What needs to be done = Although pictures appear in the data, the answer should contain only the lines from its start through the line with "Given: Switch to Plain text view", written out exactly.

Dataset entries
- - -

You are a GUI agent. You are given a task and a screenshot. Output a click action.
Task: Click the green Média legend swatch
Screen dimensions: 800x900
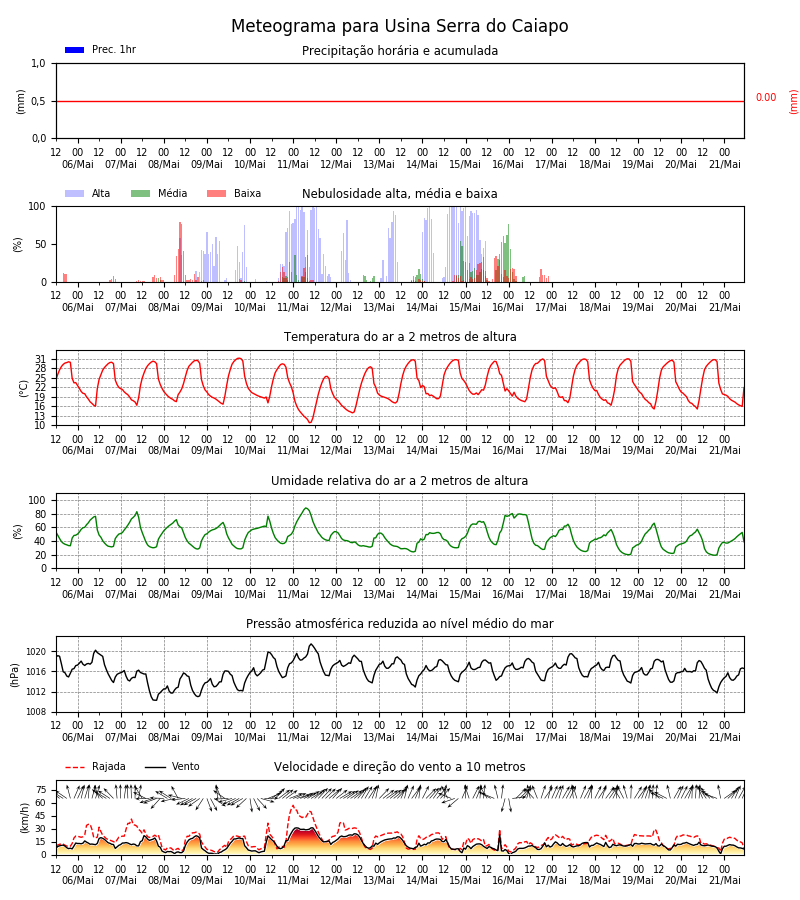coord(141,193)

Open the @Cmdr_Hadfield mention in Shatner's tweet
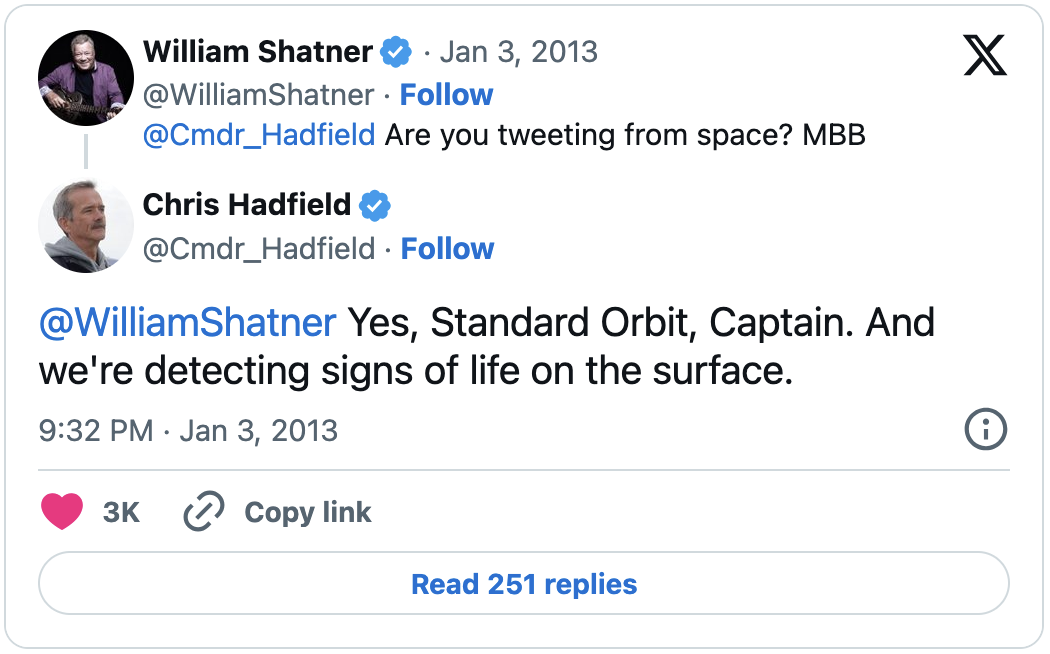(x=258, y=135)
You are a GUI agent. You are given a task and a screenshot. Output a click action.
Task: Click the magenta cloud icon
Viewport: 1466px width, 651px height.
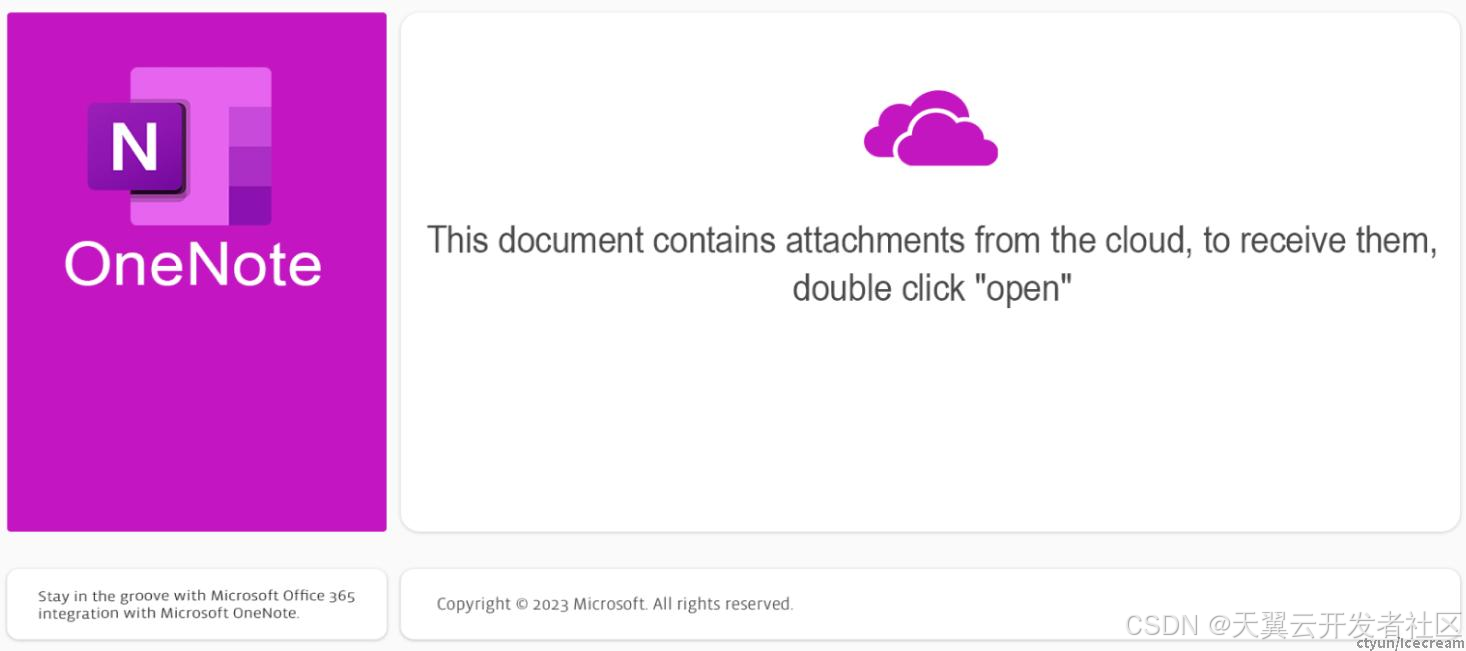click(x=931, y=128)
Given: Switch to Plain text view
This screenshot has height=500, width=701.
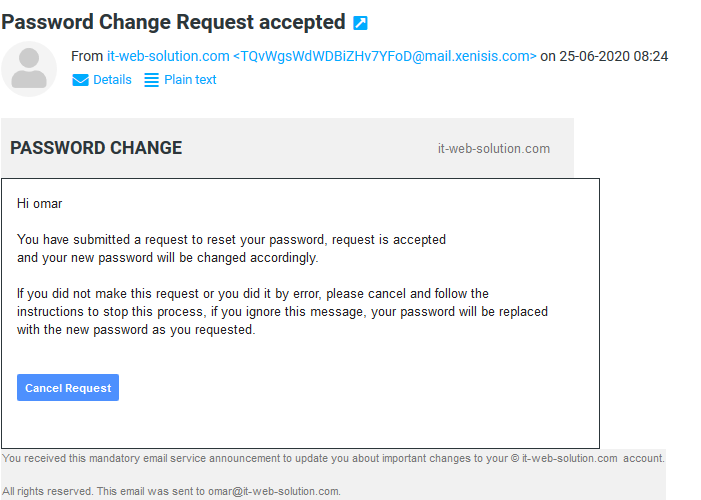Looking at the screenshot, I should point(190,80).
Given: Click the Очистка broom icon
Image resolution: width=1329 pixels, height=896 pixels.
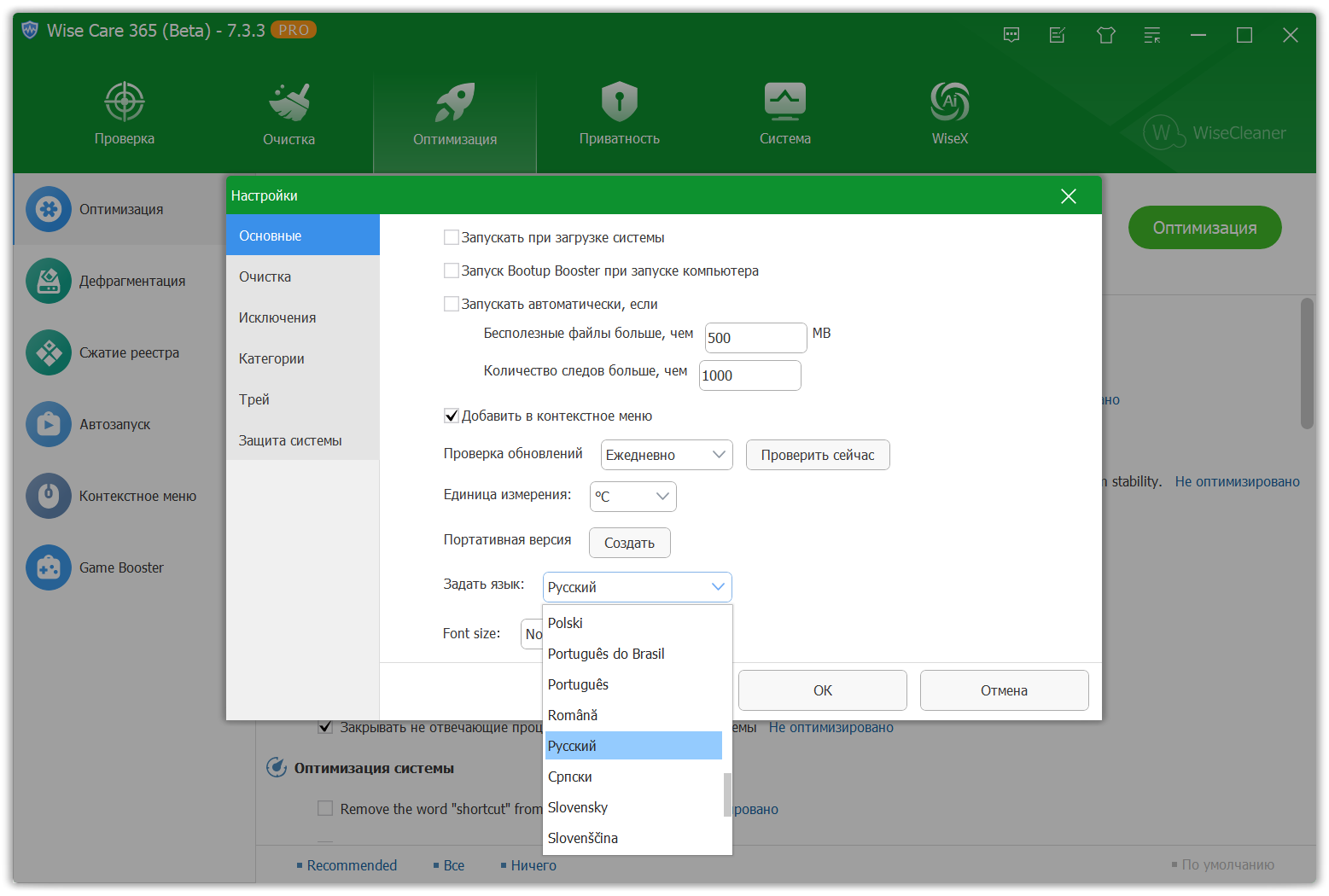Looking at the screenshot, I should [x=289, y=102].
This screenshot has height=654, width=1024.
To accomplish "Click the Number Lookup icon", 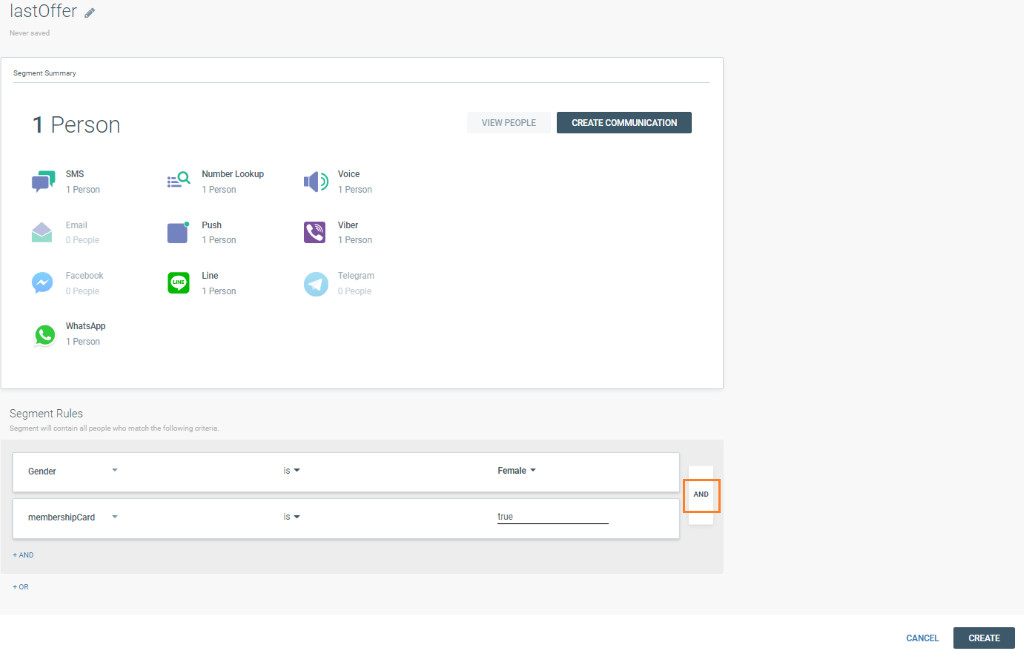I will (178, 181).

- - -

Solution to this problem =
You are a GUI agent. You are given a task and a screenshot. Output a click action.
Task: Click the green Média legend swatch
Screen dimensions: 800x900
coord(141,193)

Open the @Cmdr_Hadfield mention in Shatner's tweet
(x=258, y=135)
You are a GUI agent. You are given a task and a screenshot. Output a click action.
Task: Click the magenta cloud icon
Viewport: 1466px width, 651px height.
click(x=931, y=128)
Given: Switch to Plain text view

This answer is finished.